> **Aim of the task**
Scan the records below for the string "agent" and return every line where it appears.

━━━━━ Data in this exercise ━━━━━

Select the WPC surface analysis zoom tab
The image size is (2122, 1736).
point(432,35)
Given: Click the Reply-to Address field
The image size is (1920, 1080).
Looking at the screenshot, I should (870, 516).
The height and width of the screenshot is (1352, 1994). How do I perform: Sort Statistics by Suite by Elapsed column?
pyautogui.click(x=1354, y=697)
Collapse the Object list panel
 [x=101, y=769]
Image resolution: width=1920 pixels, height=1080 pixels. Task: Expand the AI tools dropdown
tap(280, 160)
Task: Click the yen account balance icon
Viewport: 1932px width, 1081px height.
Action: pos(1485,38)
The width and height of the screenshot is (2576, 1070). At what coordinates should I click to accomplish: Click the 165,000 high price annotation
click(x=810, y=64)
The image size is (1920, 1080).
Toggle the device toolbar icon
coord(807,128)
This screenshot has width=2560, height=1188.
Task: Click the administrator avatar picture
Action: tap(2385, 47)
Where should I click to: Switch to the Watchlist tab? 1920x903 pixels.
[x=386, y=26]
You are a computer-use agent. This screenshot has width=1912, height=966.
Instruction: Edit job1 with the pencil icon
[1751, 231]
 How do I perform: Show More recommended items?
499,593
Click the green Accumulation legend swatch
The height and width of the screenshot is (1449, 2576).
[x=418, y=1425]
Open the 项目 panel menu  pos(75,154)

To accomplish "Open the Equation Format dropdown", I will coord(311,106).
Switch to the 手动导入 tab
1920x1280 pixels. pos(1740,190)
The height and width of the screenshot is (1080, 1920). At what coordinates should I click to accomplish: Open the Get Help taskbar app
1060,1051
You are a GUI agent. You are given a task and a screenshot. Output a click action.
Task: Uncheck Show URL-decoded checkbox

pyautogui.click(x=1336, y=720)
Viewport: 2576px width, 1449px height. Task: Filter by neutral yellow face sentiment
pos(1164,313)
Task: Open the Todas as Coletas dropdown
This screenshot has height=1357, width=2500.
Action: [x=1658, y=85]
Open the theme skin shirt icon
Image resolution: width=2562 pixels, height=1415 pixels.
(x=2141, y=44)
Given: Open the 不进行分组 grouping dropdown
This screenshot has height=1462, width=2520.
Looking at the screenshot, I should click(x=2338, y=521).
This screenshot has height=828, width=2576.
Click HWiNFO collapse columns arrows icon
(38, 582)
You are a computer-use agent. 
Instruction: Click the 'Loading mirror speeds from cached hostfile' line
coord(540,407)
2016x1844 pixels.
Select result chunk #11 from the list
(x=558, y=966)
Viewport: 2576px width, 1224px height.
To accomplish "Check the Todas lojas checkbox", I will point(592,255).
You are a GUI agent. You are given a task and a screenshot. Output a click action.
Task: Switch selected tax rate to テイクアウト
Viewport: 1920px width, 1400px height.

━━━━━

> **Expected output**
You are a computer-use agent. This screenshot has width=1912, height=966.
You are a GUI agent. You are given a task and a screenshot. Output a click action.
You are a computer-use agent. 
You are a GUI agent. You are given a task and a screenshot. Output a click action.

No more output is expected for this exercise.